Including work they lost because of the time they had to spend on the case, James and Michele estimate it cost them between $50,000 and $60,000—much of it borrowed. “And a lot of emotional damage has been done to us,” Michele said. “It's going to take a lot of time to recover. It's so horrible to have somebody you thought was your friend do this to you. And they still believe…”

One day they looked out the window and saw Fred working. He was building a fence between their two houses. It is eight feet tall.

July 1990

GLORY DENIED

I graduated from Texas Western College in 1958, long before it was the University of Texas at El Paso. We had some good basketball teams in my day, but nothing like the Miners of 1966. I watched that NCAA final game on a black-and-white TV set in Cambridge, Massachusetts, where I was a graduate student at Harvard. I had to explain to my classmates who watched it with me exactly what and where Texas Western College was. None had ever heard of it. But they rooted for Texas Western, and I don't think they did it entirely for my sake. By then, the amazing Miners had captured the interest of the nation. When the 1966 Miners gathered in El Paso to celebrate the 25th anniversary of their accomplishment, Arturo Vasquez, the editor of Nova, the UTEP alumni quarterly, invited me to attend the reunion and write about it for the magazine. A slightly different version of the story was published in the
Dallas Morning News,
and was reprinted in
The Best American Sports Writing: 1992.

A
S
THEY
ARRIVED
ONE
BY
ONE
AT
THE
HOTEL,
THEY
SHOOK
HANDS,
embraced, kidded each other about gray hair, bald spots, heavier bodies and slower feet. They marveled that a quarter century had passed since the remarkable thing that they had done. They were returning to celebrate the memory of it with their old school and the city. But first they would celebrate with their coach and each other.

“It's great to see all these guys in one place again, to tell the good old war stories,” said Nevil Shed. “It makes us feel warm inside to have a city as great as El Paso still remember something that we did for them. And we don't forget what they did for us.”

Twenty-five years ago, Coach Don Haskins said, it never entered his mind that they had done anything special. But few who saw it happen would forget it.

For the first time, an all-black team had played an all-white team for the NCAA national basketball championship. The black men had won. History had been made.
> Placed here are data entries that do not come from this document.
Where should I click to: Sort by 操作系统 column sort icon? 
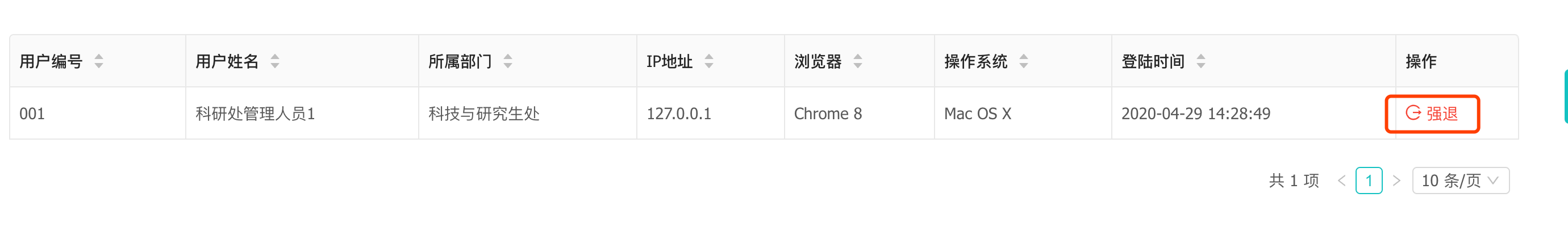coord(1024,61)
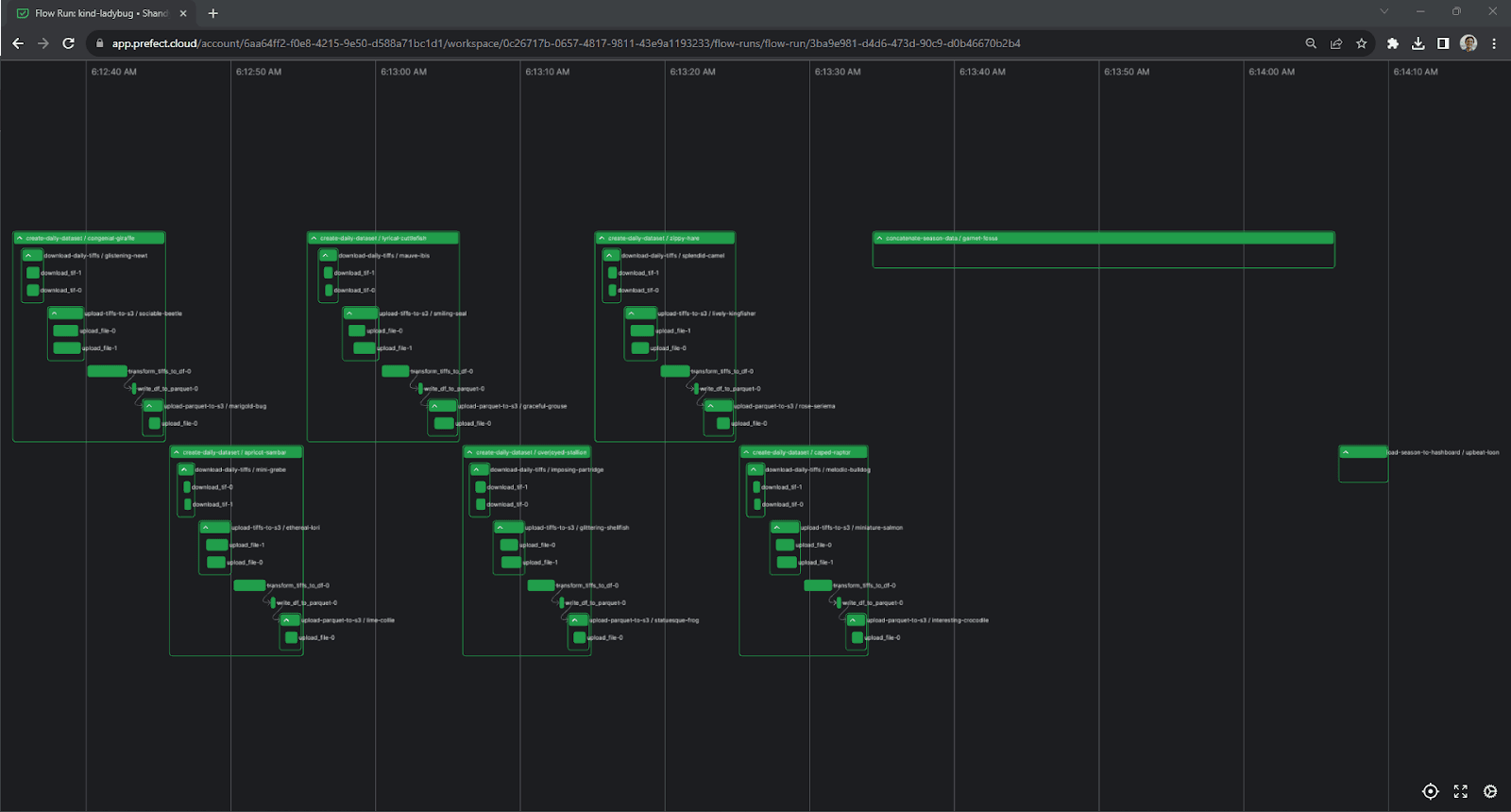The width and height of the screenshot is (1511, 812).
Task: Click the zoom magnifier in address bar
Action: [x=1311, y=43]
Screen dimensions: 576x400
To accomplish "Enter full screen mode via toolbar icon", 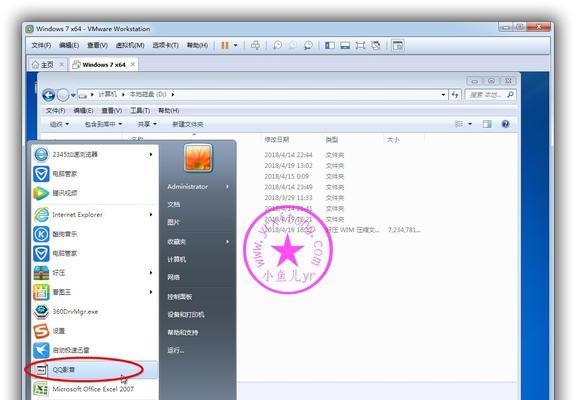I will [x=360, y=45].
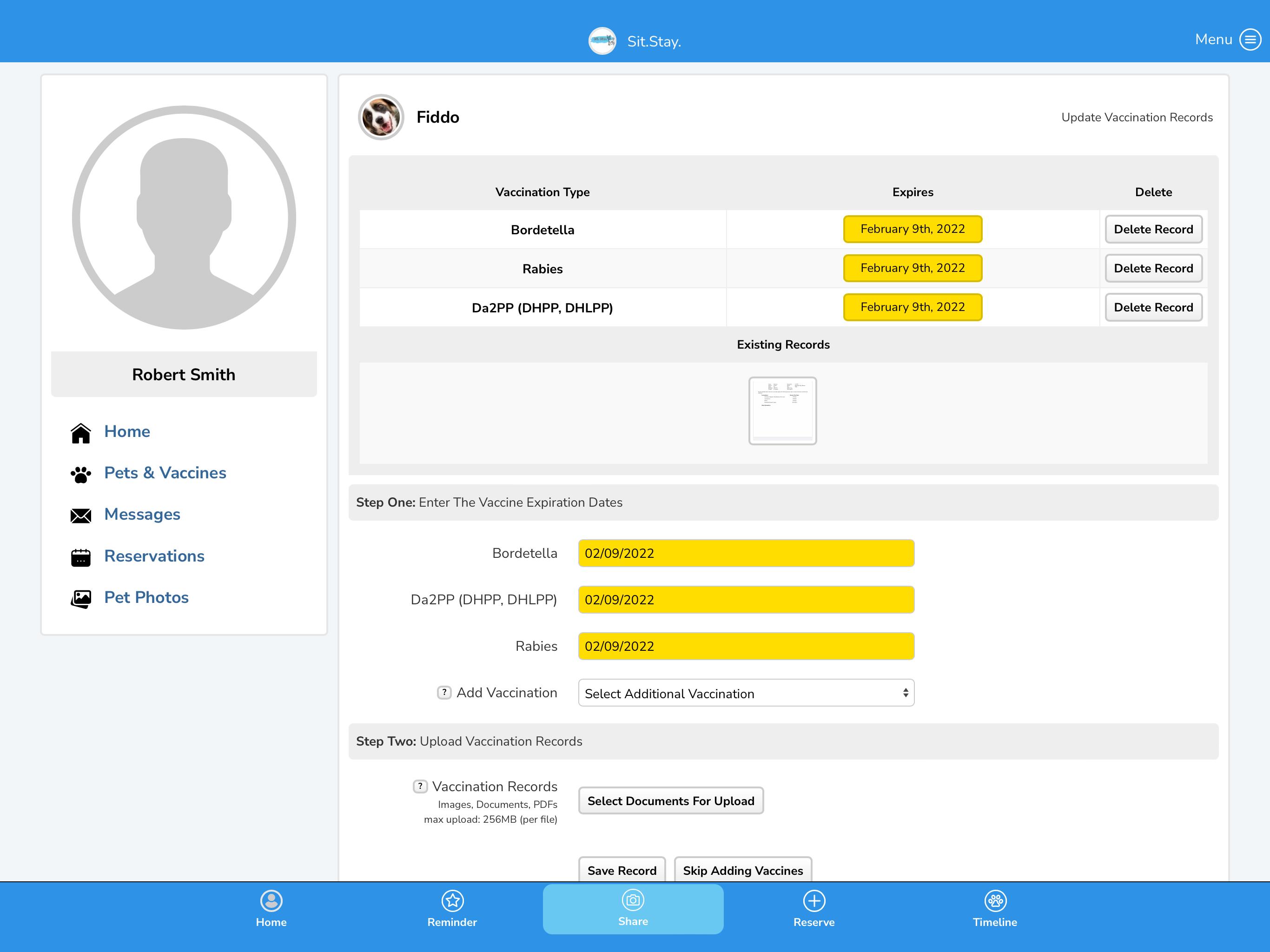Click Select Documents For Upload button
This screenshot has width=1270, height=952.
671,800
The Texas Western Miners had changed college basketball forever.

But it was 1966. The march from Selma to Montgomery had happened only a year before, and the struggle for the rights of black people still held the country in turmoil.

Civil rights workers still were being shot. Arsonists still were torching black churches. Gov. George Wallace still was defying a school desegregation order in Alabama. A congressional committee was investigating the Ku Klux Klan. The Georgia Legislature was refusing to seat a newly elected black representative named Julian Bond. Rioting had broken out in a Los Angeles neighborhood called Watts. And Dr. Martin Luther King, Jr. was promising to take the civil rights movement northward to Chicago.

A lot of people in the country didn't like the kind of history that the team from Texas had made.

“I was so young and naive,” Coach Haskins remembers. “I hadn't thought of it as putting an all-black team on the court. I was simply playing the best players I had. It's what I had done all year. Then we came home, and the hate mail started pouring in. I got them for months. Thousands of letters, from all over the South.”

The letters were only the beginning of his bitter time. A dozen years after winning the greatest athletic triumph in his own life and the history of his school, he would say: “If I could change one thing about my coaching career, I'd wish we came in second in 1966.”